(Problem description)
Copy out the entries from the line containing "You are a GUI" through the end of the entries, substituting "mouse action" for "click action" and leaving everything else unchanged.

(Entries provided)
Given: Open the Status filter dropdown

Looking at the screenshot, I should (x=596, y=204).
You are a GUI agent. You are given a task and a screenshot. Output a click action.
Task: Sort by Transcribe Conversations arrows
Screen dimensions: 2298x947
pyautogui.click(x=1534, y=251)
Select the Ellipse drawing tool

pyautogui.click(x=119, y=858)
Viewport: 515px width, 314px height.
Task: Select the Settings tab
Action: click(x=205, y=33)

(Solution to the problem)
You are a GUI agent. You are given a task and a screenshot. Output a mouse action.
Task: Sort by Transcribe Conversations arrows
Screen dimensions: 2298x947
pyautogui.click(x=1534, y=251)
Select the Ellipse drawing tool

pyautogui.click(x=119, y=858)
Viewport: 515px width, 314px height.
Task: Select the Settings tab
Action: click(x=205, y=33)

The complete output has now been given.